Flexible, Future-Proof Systems
Harnessing the power of DERs is one step toward helping to meet net-zero targets and greenhouse gas reduction goals. More attention is required to support smart, flexible DER-focused innovations by investigating and investing in capabilities that will lead to more flexible and resilient electric grids. Innovation will need to continue for the energy system to adapt to current trends and future needs.
The road map for DER management involves establishing a foundational fail-safe distribution platform that offers a visibility and management layer to the utility — so it can provide safe, reliable service — and then adding on a host of additional grid services that can realize a variety of DER participation models. Examples of this may include economic and market optimization for participation in wholesale markets, behind-the-meter and other forms of advanced utility-based optimization built on a suite of advanced technologies, tools, systems and analytics ruggedized for real-time operations.
This is a nascent and emerging field as the electric utility industry experiments with how best to accelerate the integration of DER and meet both policy and regulatory objectives. It is important to create the right kind of incentives that enable a flexible and resilient system. Both Smarter Grid Solutions and AVANGRID are working continuously toward these goals.
As a result of projects like reactive power dispatch, decentralized management of DER also can bolster the implementation of microgrids as alternative solutions for resiliency across AVANGRID service territories. Investments in DER management and microgrids can harden the grid and create a fast response to changes in electricity production and usage.
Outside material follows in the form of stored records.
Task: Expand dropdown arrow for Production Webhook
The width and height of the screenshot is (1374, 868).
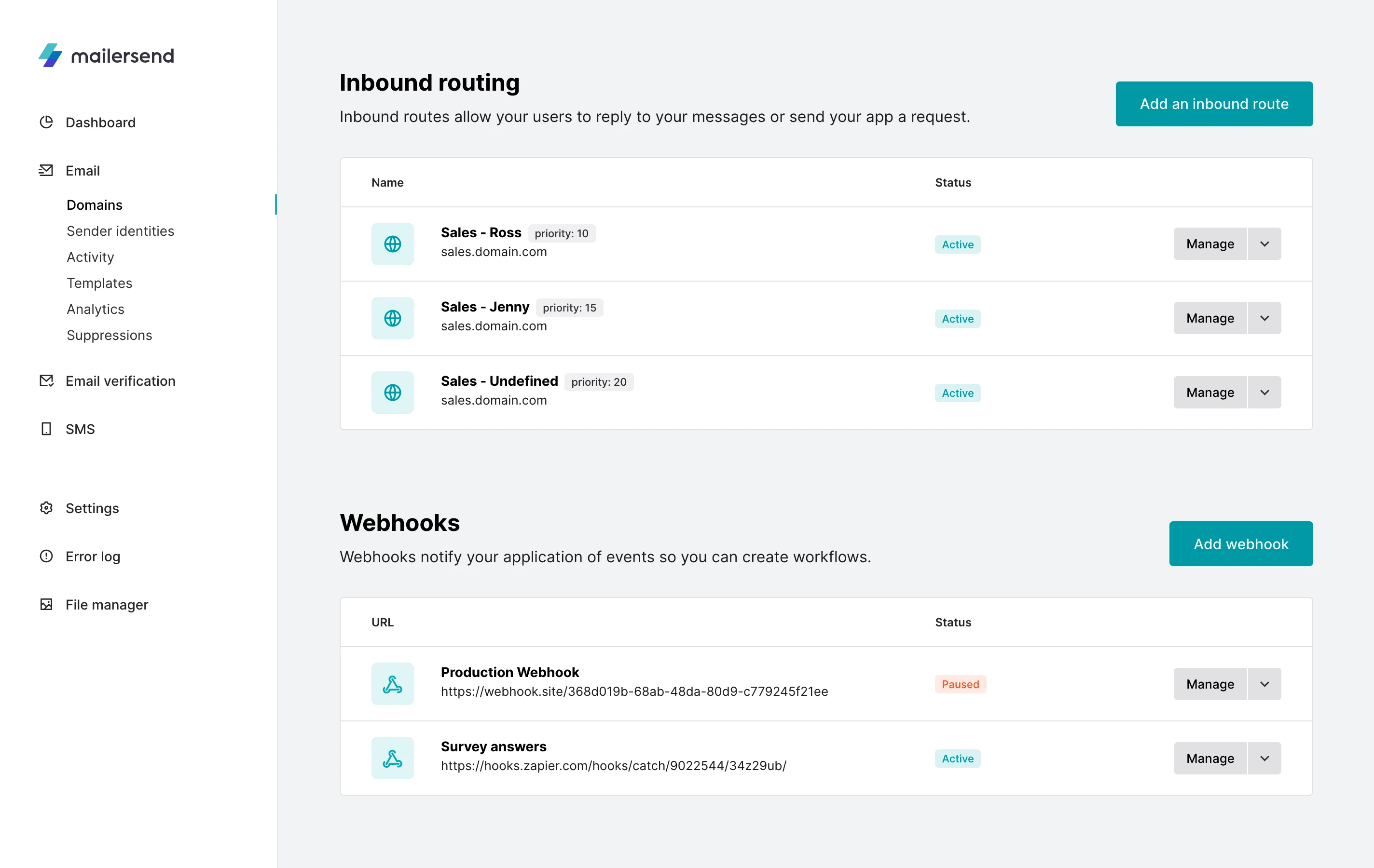Action: 1264,684
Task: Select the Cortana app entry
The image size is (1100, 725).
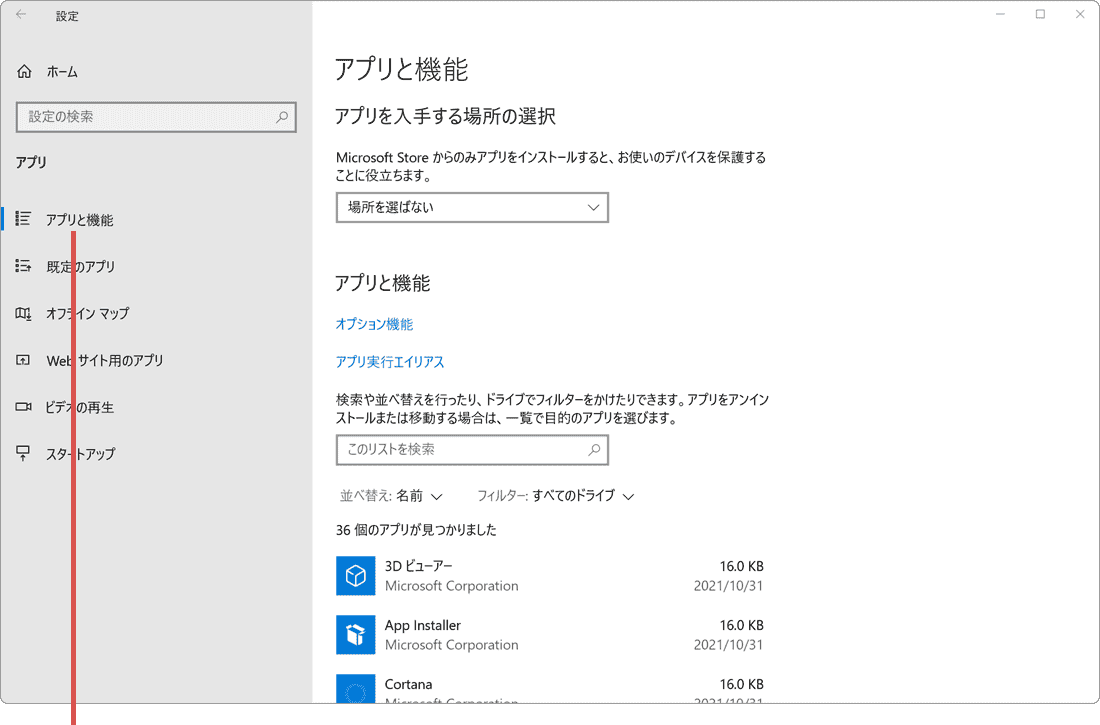Action: 408,684
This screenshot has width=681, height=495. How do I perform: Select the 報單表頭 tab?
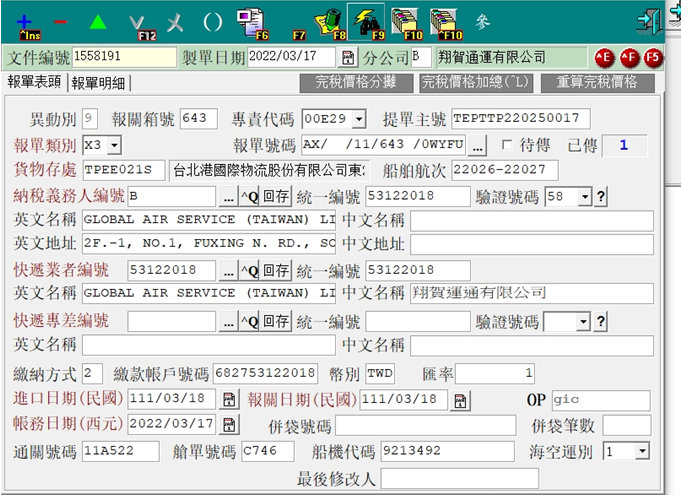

DERs, reactive power dispatch and then, later, more decentralized energy supplies and microgrids will all create an ecosystem of technologies that can help to fight against climate change by creating a sustainable, resilient and future-proof energy system that works in harmony for users in the U.S. and beyond.
Mark Jaggassar is director of grid analytics at Smarter Grid Solutions, where he focuses on how advanced analytics can be used in operational settings to optimally manage DER. He has developed and deployed advanced DER control strategies for both above and behind-the-meter resources with utilities in North America and the U.K. An active member of both the IEEE and the Institution of Engineering and Technology (IET), he received his bachelor’s degree in computer engineering from the University of Toronto, Canada, and master’s degree in sustainable electrical power from Brunel University, U.K.
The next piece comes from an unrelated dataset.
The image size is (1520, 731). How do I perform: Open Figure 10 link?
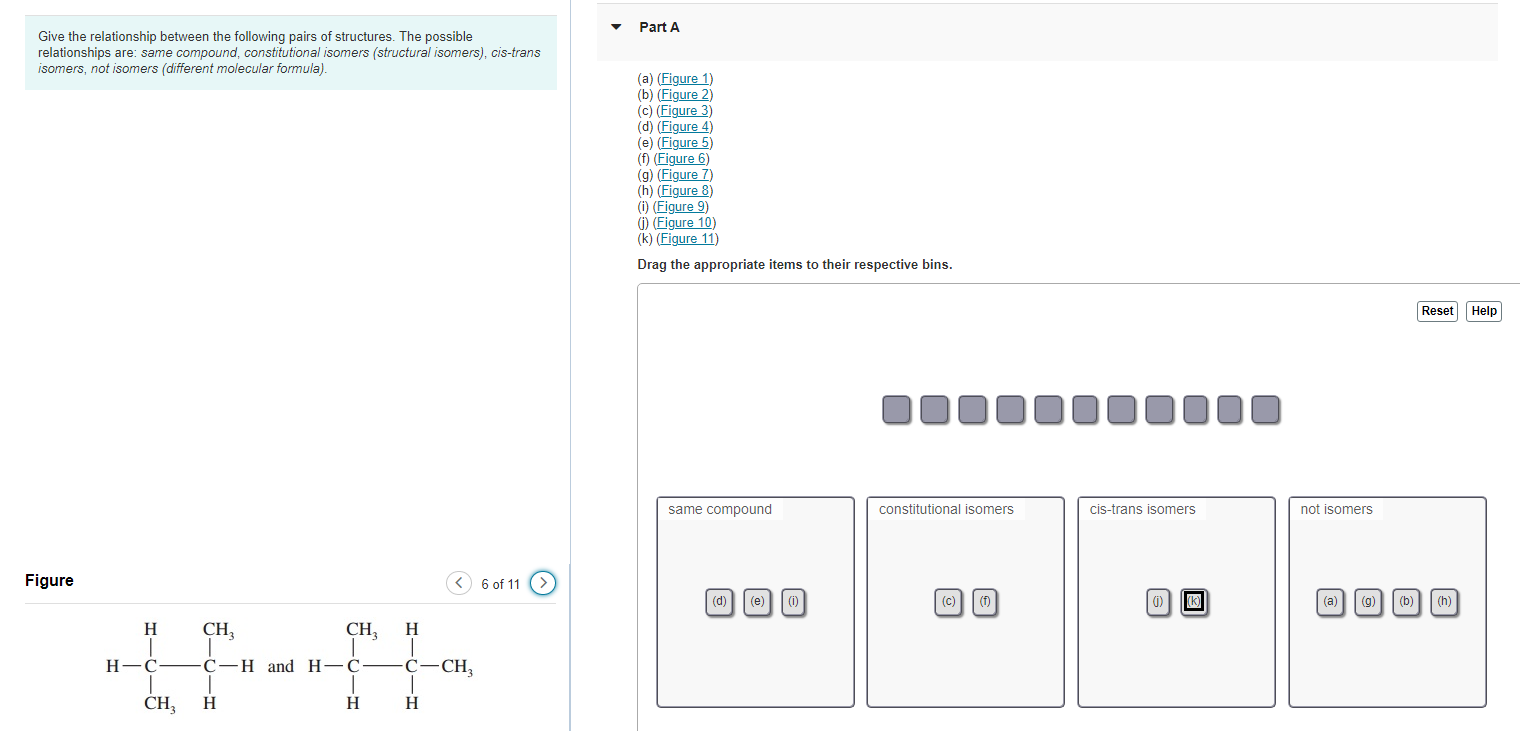[684, 222]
Bob Manning is smart grids innovation and planning program director at AVANGRID Inc. and has been with the company for more than 30 years. Throughout his career, he has held various positions in the areas of grid modernization, distributed generation, operations, planning and reliability. He is a member of IEEE and a registered professional engineer in the state of Connecticut. He received his BSEE degree from Worcester Polytechnic Institute, Massachusetts, and MBA degree from the University of New Haven, Connecticut.